=== PASSAGE PROVIDED ===

Claimant Wins Unfair Dismissal Case

In the case of Mrs G Yearwood v Department of Work and Pensions: 3307407/2018, the Employment Tribunal held that the Claimant faced unfair dismissal due to disability discrimination.

The Facts in Mrs G Yearwood v Department of Work and Pensions

The Claimant was working for over 30 years for the respondent at the date of dismissal on 10 January 2018.  In the 3 years prior to that, she had an exceptional illness absence record.

The Claimant came to work to hand in a medical certificate on 27 September 2017. According to the letter, she was not fit to work for four weeks, due to the stress. At the time, Ms Sweta Long was the Claimant’s manager and allegedly bullied the Claimant. The tribunal found that while Ms Phyills Fealy was tasked with handling her sickness absence matter, every decision was made by Ms Sweta Long.

On 12 October 2017,  Ms Fealy held a ‘Stage 1 14-day Informal Review’. The Claimant also gave her consent for an Occupational Health referral. The first phone appointment was unsuccessful as the Claimant preferred a face-to-face meeting.  Then, Ms Fealy set up a meeting on 31 October for the ‘Stage 2, 28-day Meeting’. Subsequent meetings followed.

===

→ **REQUIREMENT**
Write out everything in the tribunal case summary from "The Facts in" down to "illness absence record.", word for word. The data that comes next has nothing to do with the tribunal case summary.

=== EXTRACTED MATERIAL ===

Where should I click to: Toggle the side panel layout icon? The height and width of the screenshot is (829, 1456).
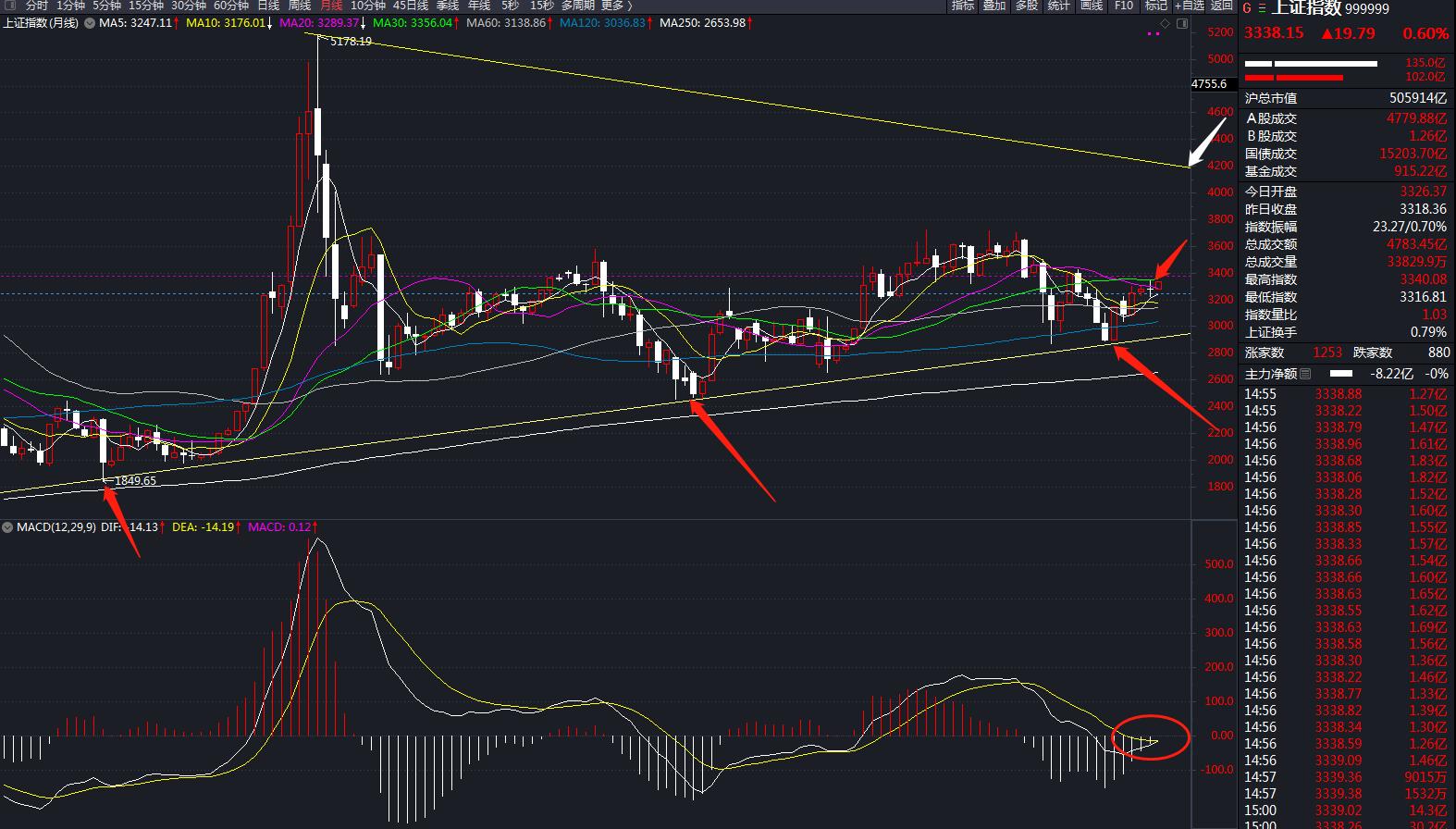(x=1182, y=23)
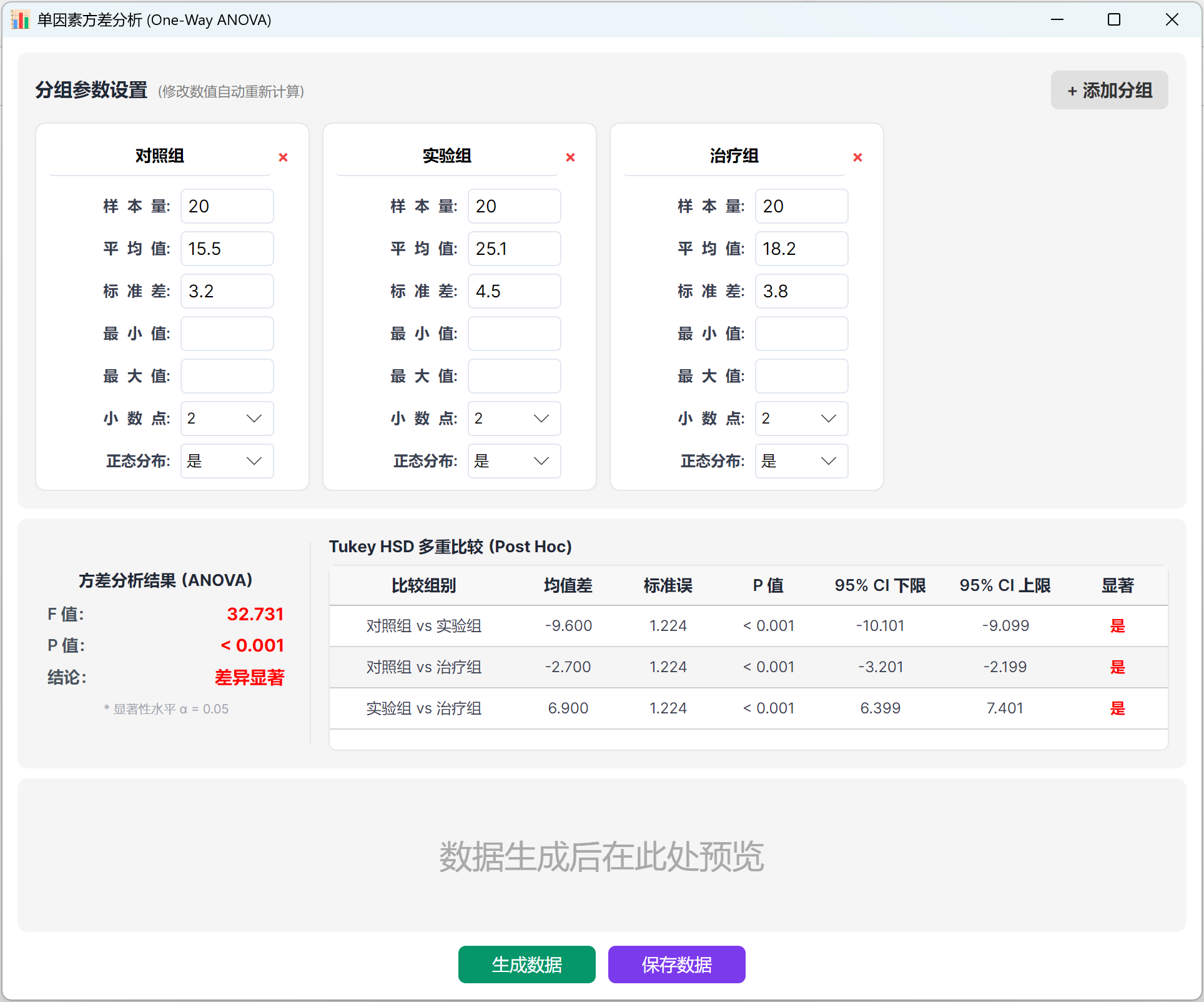Click the purple 保存数据 button

click(x=677, y=965)
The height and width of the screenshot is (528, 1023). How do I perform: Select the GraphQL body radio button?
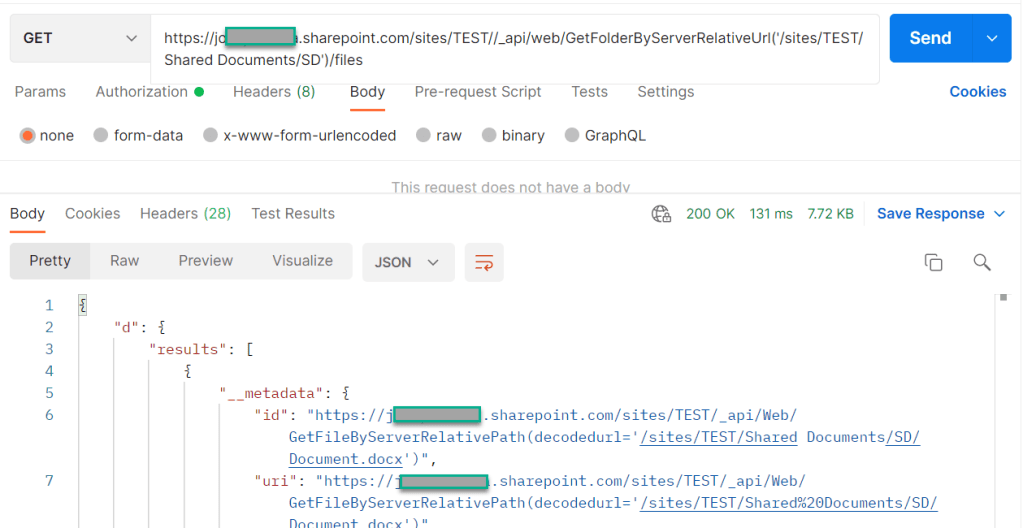(x=572, y=136)
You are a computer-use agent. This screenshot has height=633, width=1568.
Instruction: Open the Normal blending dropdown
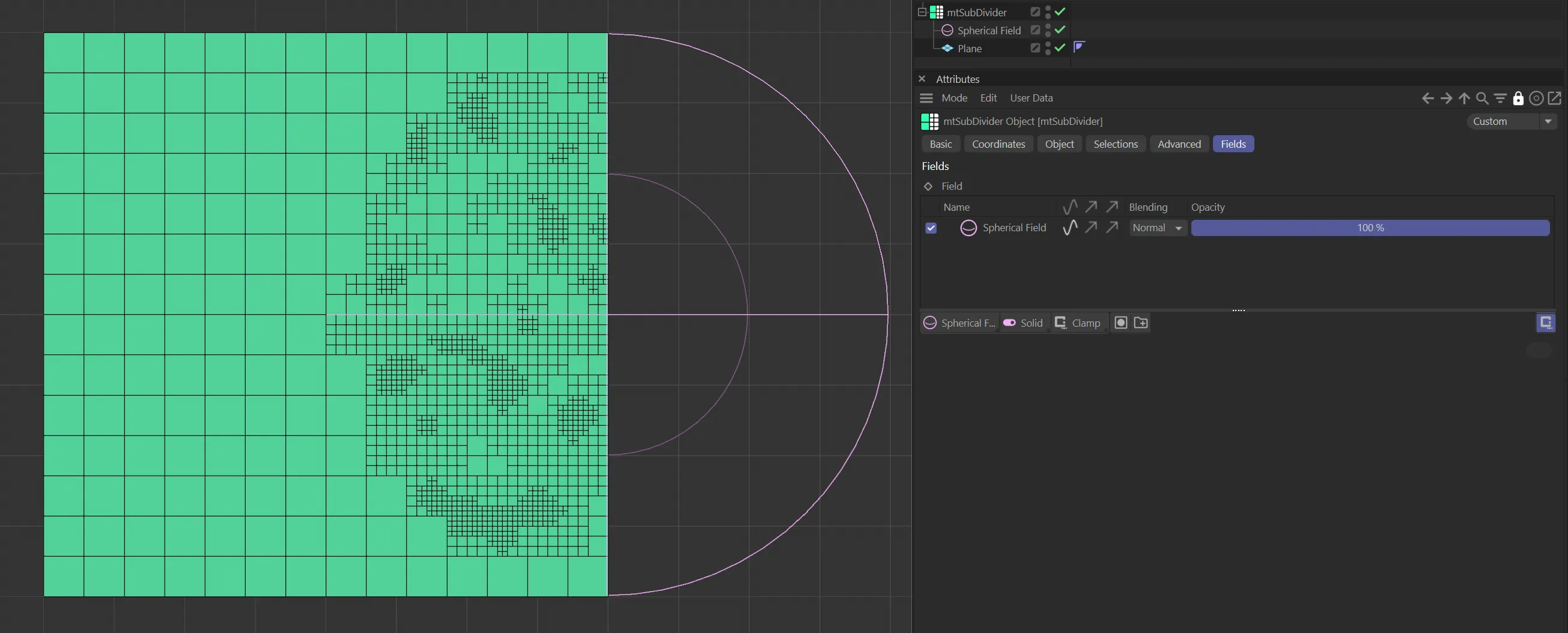(1157, 228)
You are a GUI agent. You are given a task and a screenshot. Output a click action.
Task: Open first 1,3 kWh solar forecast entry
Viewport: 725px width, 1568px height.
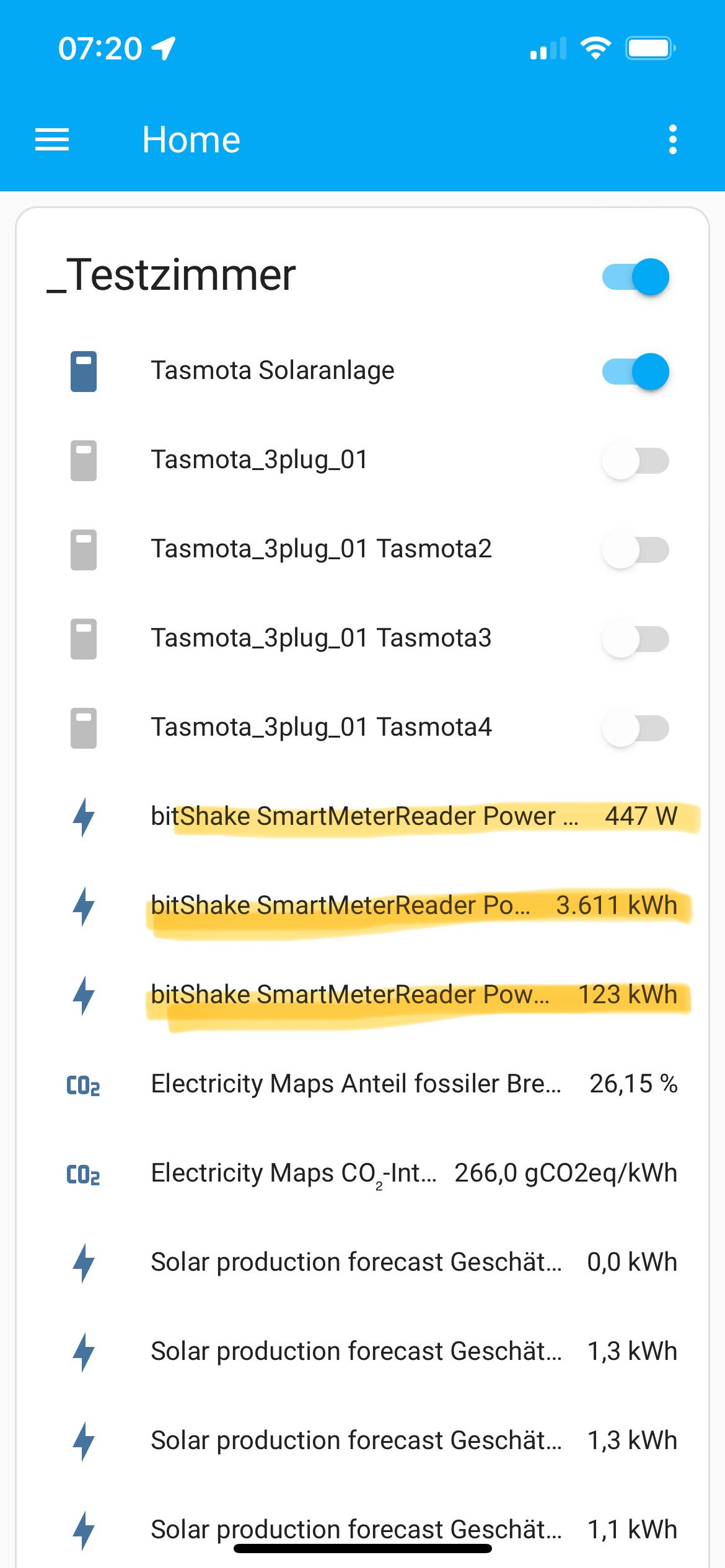point(414,1351)
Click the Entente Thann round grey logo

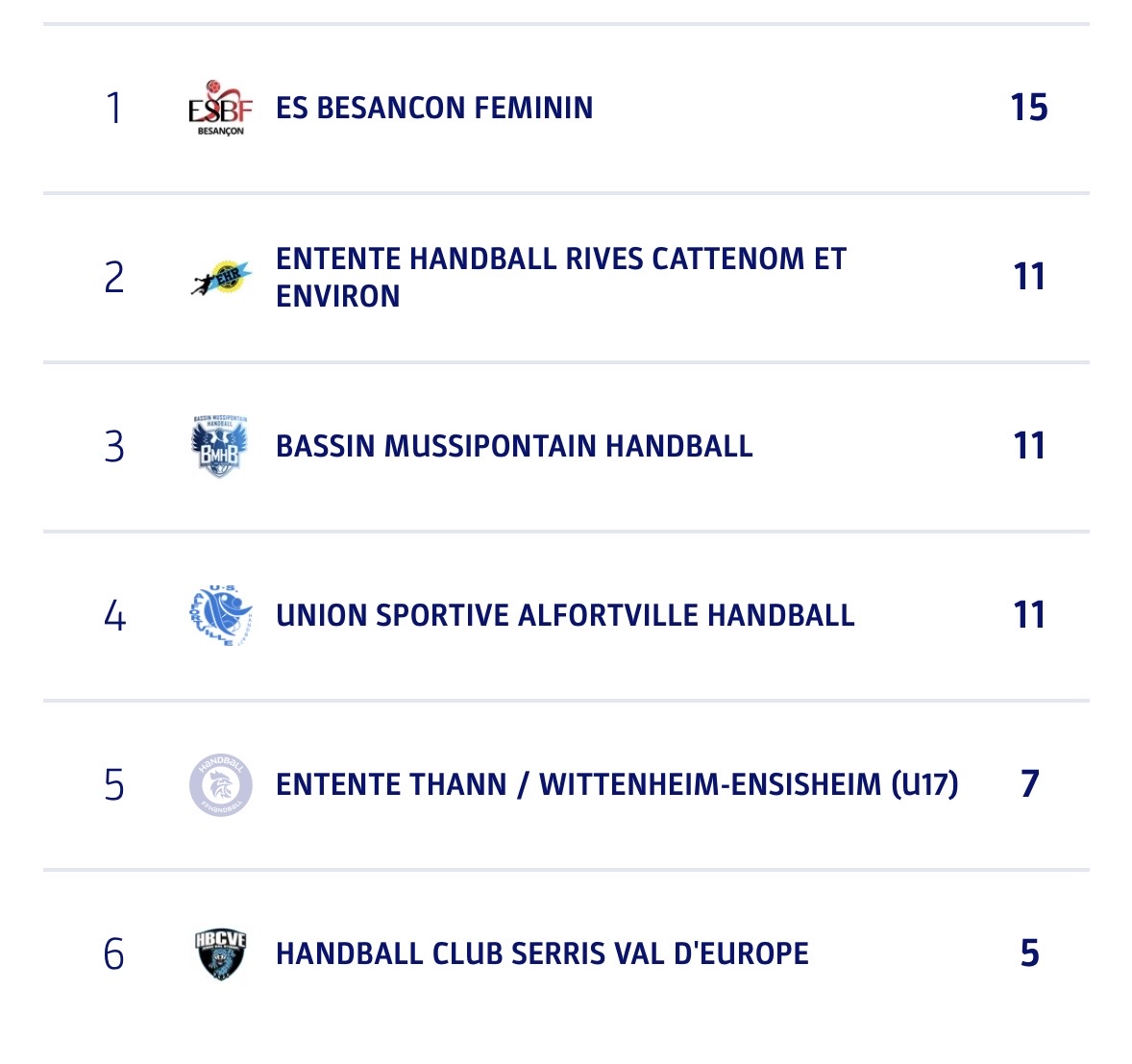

===

→ **PROBLEM SOLUTION**
The Facts in Mrs G Yearwood v Department of Work and Pensions

The Claimant was working for over 30 years for the respondent at the date of dismissal on 10 January 2018.  In the 3 years prior to that, she had an exceptional illness absence record.